*** Opening of DATASET RECORDS ***

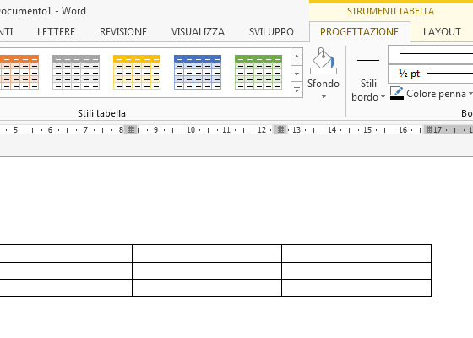The height and width of the screenshot is (338, 473).
Task: Open the Sfondo dropdown arrow
Action: 323,97
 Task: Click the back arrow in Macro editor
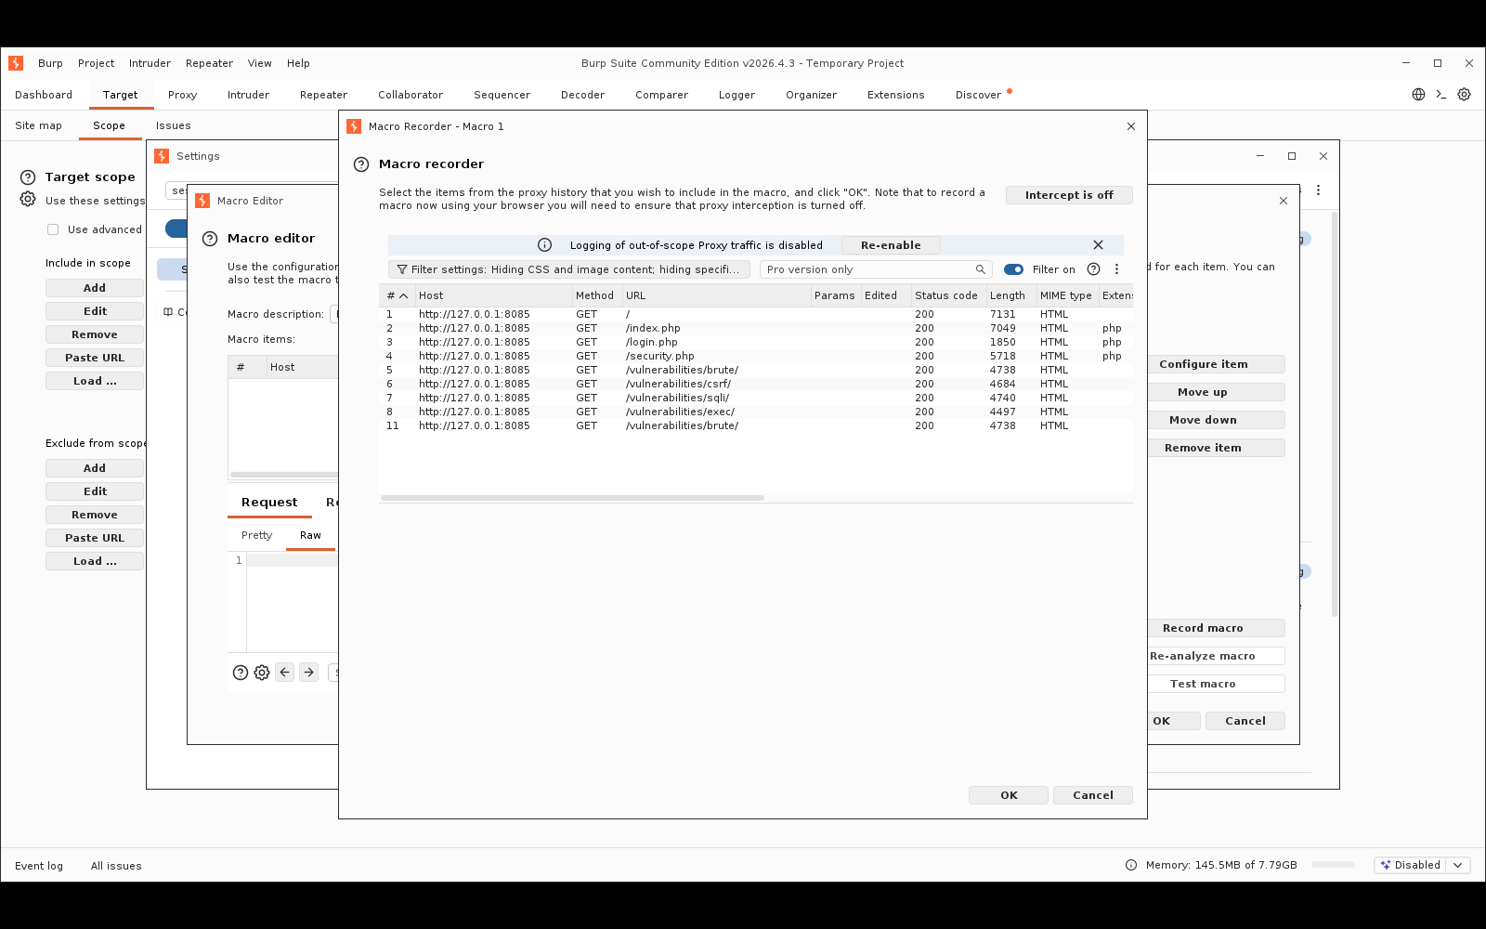285,673
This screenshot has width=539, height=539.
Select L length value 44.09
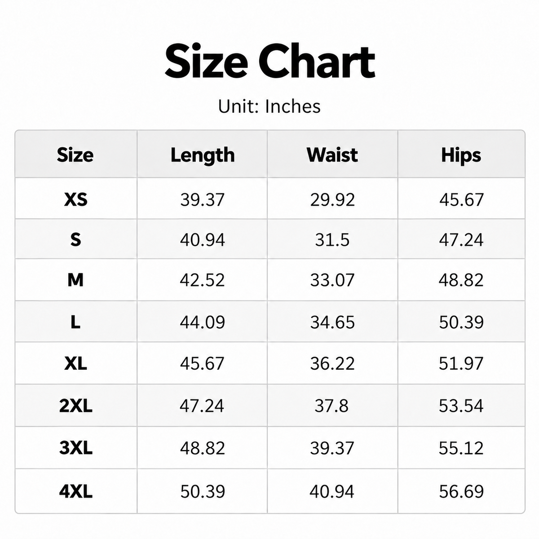tap(203, 322)
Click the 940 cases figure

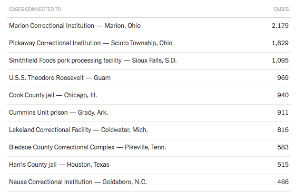pos(283,95)
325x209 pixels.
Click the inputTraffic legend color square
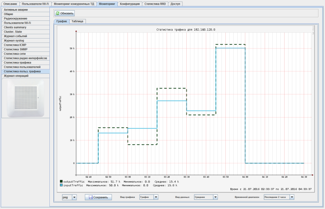[61, 185]
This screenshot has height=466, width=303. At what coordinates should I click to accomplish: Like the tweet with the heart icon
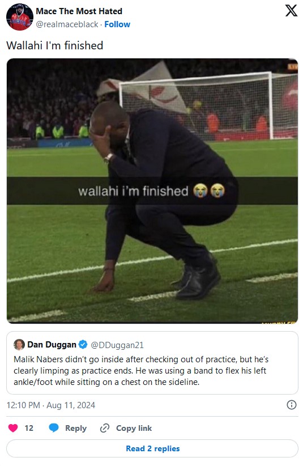[13, 428]
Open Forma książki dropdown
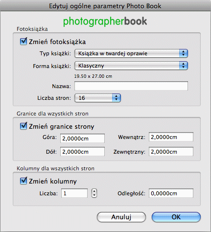211x232 pixels. (131, 66)
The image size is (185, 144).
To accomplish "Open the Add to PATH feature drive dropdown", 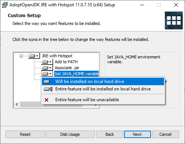I will click(47, 62).
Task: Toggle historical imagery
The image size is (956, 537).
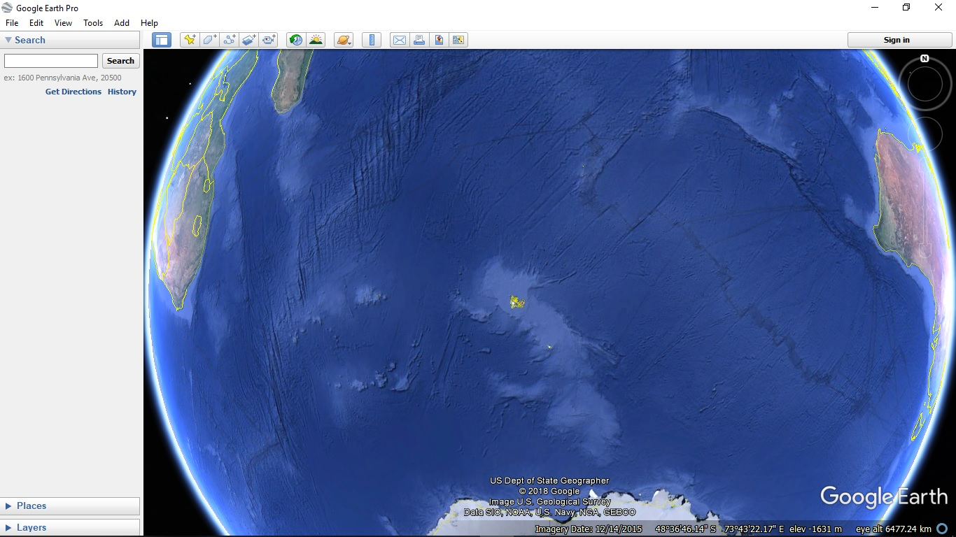Action: point(295,40)
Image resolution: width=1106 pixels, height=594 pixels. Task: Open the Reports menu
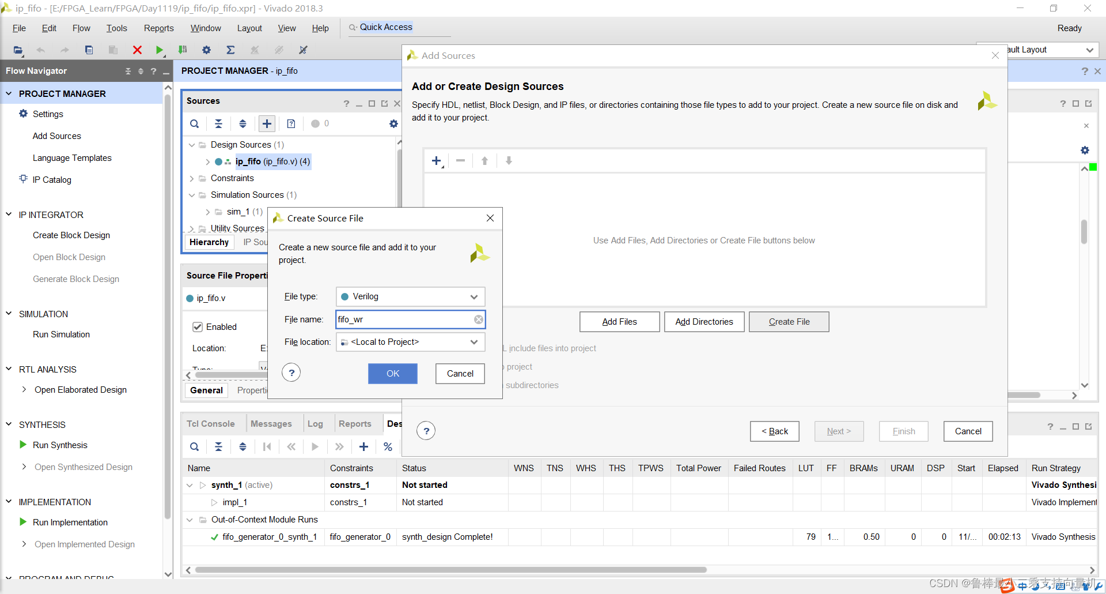158,28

*** Close of DATASET RECORDS ***

▸ EXERCISE: Give back exactly the lines from the one with "Image resolution: width=1106" through the end of the records above, inclusive, and omit any pictures.

▸ TASK RESPONSE:
Image resolution: width=1106 pixels, height=594 pixels. Task: Open the Reports menu
158,28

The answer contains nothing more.